Jumlah kunjungan wisatawan di desa wisata Pulesari dari tahun 2016 sampai tahun 2018 mengalami kenaikan, sedangkan pada tahun 2019 jumah kunjungan baru tercatat sampai bulan Juni. Kenaikan tersebut dapat di dukung berbagai faktor,

seperti promosi, pengembangan desa wisata dan pengelolaan desa wisata yang terus di tingkatkan.

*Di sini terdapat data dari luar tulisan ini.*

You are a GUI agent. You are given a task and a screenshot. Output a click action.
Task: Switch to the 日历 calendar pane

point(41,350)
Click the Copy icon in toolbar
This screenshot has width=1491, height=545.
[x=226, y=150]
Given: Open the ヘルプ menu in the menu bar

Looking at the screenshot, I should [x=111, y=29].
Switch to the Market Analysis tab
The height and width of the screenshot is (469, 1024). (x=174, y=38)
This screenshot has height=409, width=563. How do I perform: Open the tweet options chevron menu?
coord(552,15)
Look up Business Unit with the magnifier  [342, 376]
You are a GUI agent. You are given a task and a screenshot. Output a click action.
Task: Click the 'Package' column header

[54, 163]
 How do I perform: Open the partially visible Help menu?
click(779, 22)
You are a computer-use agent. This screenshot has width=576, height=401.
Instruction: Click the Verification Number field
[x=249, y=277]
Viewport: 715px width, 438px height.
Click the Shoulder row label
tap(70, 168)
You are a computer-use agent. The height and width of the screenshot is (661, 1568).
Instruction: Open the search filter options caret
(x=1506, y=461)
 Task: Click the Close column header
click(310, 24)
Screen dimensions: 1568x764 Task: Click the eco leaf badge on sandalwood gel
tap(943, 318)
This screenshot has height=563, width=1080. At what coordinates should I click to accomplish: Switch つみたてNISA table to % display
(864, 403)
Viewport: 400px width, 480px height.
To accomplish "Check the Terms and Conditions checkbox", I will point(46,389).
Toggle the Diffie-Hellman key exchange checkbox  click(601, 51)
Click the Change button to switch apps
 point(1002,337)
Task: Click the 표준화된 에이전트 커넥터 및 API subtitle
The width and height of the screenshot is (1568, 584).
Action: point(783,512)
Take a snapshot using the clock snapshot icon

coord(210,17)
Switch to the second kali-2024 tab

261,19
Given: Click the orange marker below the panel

Desa Wisata Pulesari secara umum mempunyai potensi utama yaitu wisata alam dan wisata budaya sebagai wisata pendukung. Memanfaatkan potensi alam yaitu aliran sungai dengan membuat wanan air sebagai wisata andalan. Selain itu dengan melestarikan tradisi yang masih dilakukan oleh masyarakat di Pulesari, dapat menjadi obyek wisata pendukung dengan menjual tradisi dan budaya yang ada sebagai paket wisata.

Daya Tarik Wisata

Desa Wisata Pulesari mempunyai beberapa daya tarik utama dengan mengembangkan potensi alam yang sudah ada di Desa Wisata Pulesari dapat menarik minat wisatawan. Paket wisata outdoor menjadi daya tarik utama di desa wisata Pulesari, susur sungai menjadi wisata andalannya. Kemudian masyarakat di desa wisata Pulesari yang menjadi petani salak juga menjadi daya tarik bagi wisatawan untuk berkunjung sebagai wisata edukasi. Kegiatan masyarakat dalam berkebun salak menjadi wanan edukasi dengan cara menjual paket wisata yang melibatkan antara wisatawan dan petani salak. Wisatawan bisa turun langsung ke area pertanian salak dan di berikan informasi yang barkaiatan dengan tanaman salak. Hasil dari paket wisata kebun salak tersebut diharapkan wisatawan mengetahui tentang budidaya salak pondoh mulai dari menanam, merawat, sampai memanen buah dengan SOP yang benar.

Atraksi seni dan budaya

Daya tarik pendukung yang ada di Desa Wisata Pulesari yaitu tradisi atau kebiasaan masyarakat. Tradisi masyarakat pada jaman dulu di Pulesari masih dipertahankan sampai sekarang, kegiatan yang masih ada baik yang bersifat religi maupun sosial seperti kenduri, brokohan, tahlilan, gotong- royong, kekompakan warga masyarakat, dan toleransi menjadi minat wisatawan. Dengan

mempertahankan kearifan lokal dan dijual sebagai paket wisata maka wisatawan akan tertarik. Terdapat dua acara besar yang masih menjadi tradisi sampai saat ini di Pulesari, yaitu acara Sadranan dan upacara Pager Bumi.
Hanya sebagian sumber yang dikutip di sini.